The mere presence of IP address evidence alone is not enough to link the case of Mannion with the attack on Tor over a year earlier. But other details point to the bust of the Irishmen being dependent on information obtained by CMU's SEI.
Firstly, Mannion and O'Connor were arrested on Nov. 5, 2014, according to a database of Dark Net arrests created by independent researcher Gwern Branwen. That’s the same day that the owner of Silk Road 2.0, the replacement for the infamous drug marketplace Silk Road, was arrested. The IP addresses of Silk Road 2.0 were provided to the FBI by a “source of information,” according to a search warrant in another case impacted by the attack on Tor, which court documents later confirmed was a university-based research institute.
The shuttering of Silk Road 2.0 was part of Operation Onymous, a multi-agency effort that also seized a number of other Dark Net sites.
Brendan English, a spokesperson for the Irish police, confirmed to the Daily Dot that the arrests of Mannion and O'Connor were also part of Operation Onymous. But he said “we are not in a position to comment” when asked about where the IP addresses provided to Irish authorities came from. The FBI declined to comment.

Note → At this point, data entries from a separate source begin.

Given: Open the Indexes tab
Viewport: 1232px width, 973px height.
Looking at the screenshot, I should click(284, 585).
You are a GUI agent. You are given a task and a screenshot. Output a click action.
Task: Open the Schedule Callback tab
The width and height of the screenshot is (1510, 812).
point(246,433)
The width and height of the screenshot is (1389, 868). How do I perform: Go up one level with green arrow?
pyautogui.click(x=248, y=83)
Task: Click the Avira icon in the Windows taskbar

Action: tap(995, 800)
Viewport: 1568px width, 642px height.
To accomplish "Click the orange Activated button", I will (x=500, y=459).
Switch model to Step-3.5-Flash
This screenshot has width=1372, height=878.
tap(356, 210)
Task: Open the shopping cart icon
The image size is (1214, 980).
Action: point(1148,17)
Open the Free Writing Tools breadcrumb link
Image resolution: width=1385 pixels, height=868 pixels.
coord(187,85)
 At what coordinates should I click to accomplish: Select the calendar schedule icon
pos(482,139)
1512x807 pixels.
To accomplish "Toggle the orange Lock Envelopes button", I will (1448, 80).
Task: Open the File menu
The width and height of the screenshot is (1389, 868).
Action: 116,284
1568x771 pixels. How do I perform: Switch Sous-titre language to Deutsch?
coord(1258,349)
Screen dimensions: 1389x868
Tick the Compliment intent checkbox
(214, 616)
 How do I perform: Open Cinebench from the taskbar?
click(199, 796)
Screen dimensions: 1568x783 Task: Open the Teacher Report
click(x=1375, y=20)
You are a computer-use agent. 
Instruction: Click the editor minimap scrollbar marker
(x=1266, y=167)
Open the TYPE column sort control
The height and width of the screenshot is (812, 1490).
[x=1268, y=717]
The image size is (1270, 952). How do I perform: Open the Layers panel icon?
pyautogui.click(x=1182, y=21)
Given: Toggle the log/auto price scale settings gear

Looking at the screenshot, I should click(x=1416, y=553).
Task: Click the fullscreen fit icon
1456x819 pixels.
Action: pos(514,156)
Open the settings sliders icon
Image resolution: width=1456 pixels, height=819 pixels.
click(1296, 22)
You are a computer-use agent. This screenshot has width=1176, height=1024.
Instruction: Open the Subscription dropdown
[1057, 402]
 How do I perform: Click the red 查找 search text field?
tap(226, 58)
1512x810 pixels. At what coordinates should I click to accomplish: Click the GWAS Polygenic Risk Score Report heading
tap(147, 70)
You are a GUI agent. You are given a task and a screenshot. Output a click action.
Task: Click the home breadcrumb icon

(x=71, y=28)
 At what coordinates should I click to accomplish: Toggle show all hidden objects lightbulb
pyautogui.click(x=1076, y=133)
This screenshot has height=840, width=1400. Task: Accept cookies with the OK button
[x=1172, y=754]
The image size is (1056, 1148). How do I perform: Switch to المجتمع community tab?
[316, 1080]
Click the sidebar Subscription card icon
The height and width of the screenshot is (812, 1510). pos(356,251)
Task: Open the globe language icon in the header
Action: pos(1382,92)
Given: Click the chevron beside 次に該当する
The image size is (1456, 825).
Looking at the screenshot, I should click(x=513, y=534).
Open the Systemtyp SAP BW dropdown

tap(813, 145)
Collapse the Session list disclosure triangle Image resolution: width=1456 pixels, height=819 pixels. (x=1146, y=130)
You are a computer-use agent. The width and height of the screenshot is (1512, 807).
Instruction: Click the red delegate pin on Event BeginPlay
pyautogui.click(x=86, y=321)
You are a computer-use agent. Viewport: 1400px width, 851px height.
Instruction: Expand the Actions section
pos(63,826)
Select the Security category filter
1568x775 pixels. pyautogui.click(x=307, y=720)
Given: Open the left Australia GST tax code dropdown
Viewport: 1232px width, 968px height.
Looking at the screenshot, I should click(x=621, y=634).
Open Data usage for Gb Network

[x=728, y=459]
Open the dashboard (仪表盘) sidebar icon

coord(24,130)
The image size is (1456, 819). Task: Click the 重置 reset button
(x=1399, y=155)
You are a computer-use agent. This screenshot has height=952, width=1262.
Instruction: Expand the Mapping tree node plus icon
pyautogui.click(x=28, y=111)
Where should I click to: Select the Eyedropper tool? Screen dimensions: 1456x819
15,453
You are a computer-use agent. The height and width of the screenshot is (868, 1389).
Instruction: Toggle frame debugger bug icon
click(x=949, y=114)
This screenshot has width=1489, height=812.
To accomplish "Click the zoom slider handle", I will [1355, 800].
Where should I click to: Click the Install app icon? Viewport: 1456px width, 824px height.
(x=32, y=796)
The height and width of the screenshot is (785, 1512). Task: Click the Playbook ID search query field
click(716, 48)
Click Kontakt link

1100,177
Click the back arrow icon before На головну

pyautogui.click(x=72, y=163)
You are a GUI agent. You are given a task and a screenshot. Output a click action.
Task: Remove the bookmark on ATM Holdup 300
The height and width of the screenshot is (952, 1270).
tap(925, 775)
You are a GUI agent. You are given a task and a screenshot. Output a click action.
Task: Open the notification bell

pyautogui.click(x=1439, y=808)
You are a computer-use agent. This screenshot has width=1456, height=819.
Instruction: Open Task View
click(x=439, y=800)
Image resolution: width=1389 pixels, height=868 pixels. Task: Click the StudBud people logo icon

Regardless, the FBI's source of information also provided the agency with 78 individual IP addresses that accessed the vendor section of Silk Road 2.0, according to the same search warrant. The vendor section of the site was, naturally, only supposed to be known to, and accessed by, those selling products on the marketplace. Thus, Mannion was, presumably, a regular visitor to this section of the site, as he is a confessed Dark Net drug dealer.